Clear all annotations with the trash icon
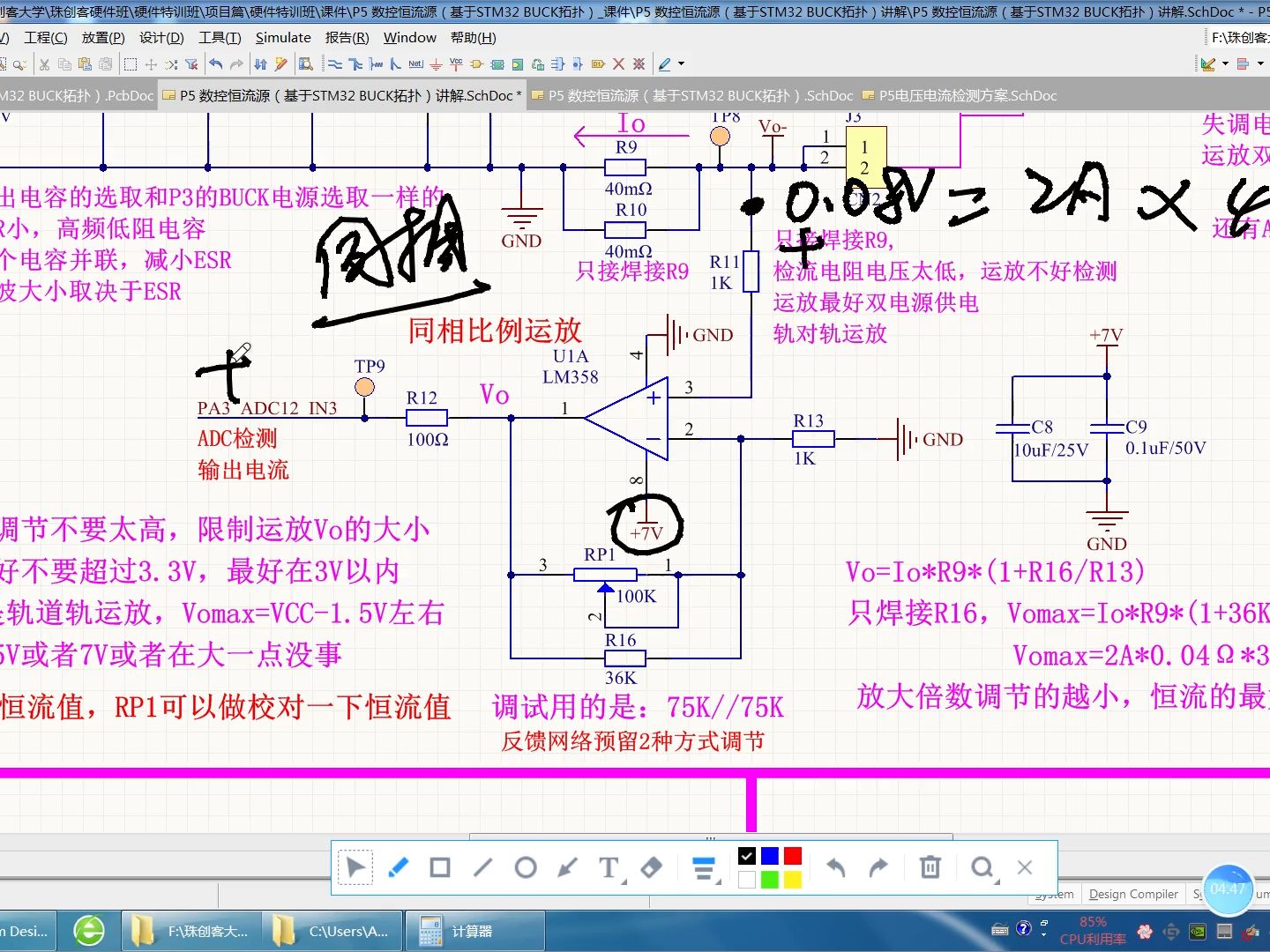The image size is (1270, 952). pyautogui.click(x=930, y=867)
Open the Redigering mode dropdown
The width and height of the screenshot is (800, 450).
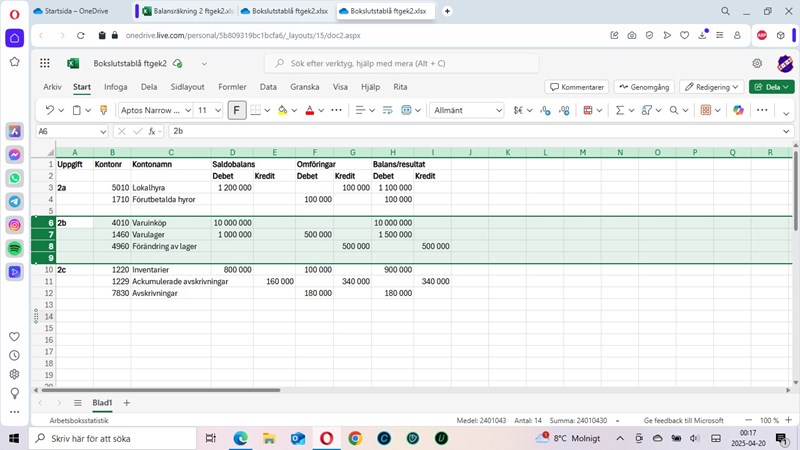(711, 87)
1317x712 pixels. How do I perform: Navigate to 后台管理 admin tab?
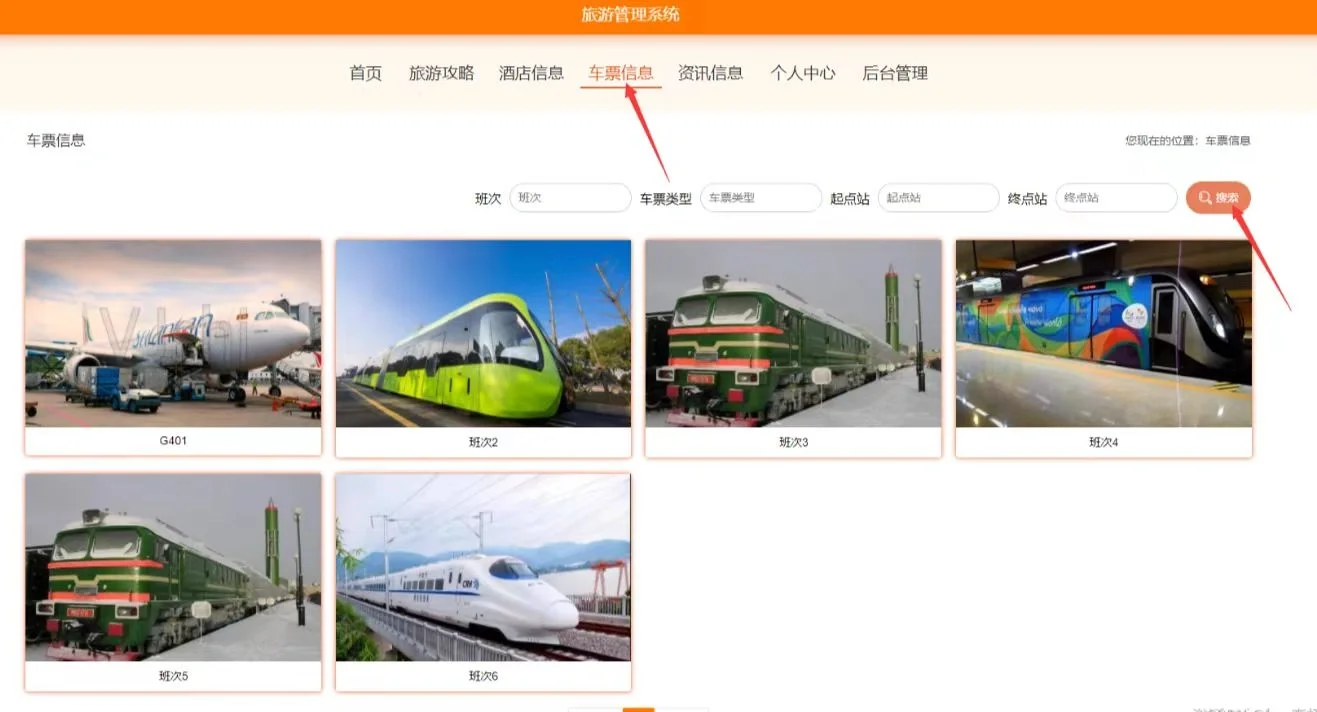point(895,73)
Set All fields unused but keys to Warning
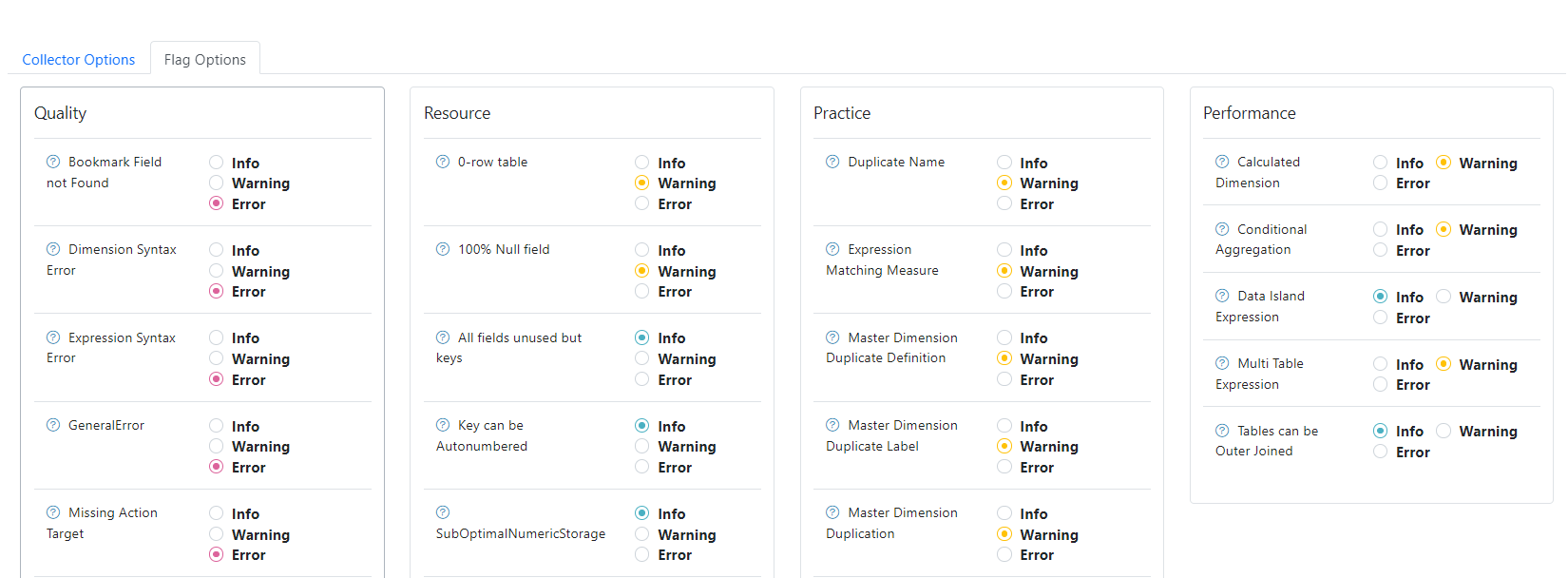 (x=642, y=358)
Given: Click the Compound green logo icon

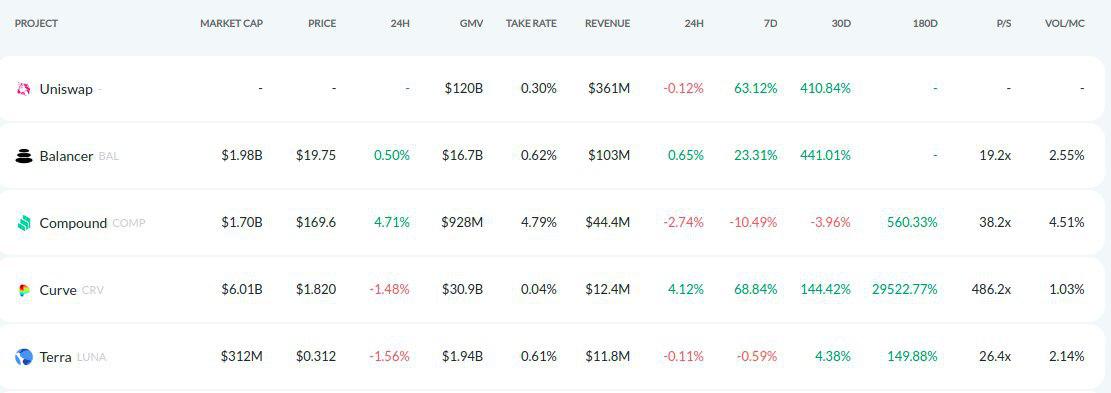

#####

Repeat the records verbatim, excluding pictures.

Clear all annotations with the trash icon
The image size is (1270, 952). pyautogui.click(x=930, y=867)
Open the Redigering mode dropdown
The width and height of the screenshot is (800, 450).
(711, 87)
1317x712 pixels. How do I perform: Navigate to 后台管理 admin tab?
point(895,73)
Set All fields unused but keys to Warning
 (x=642, y=358)
Given: Click the Compound green logo icon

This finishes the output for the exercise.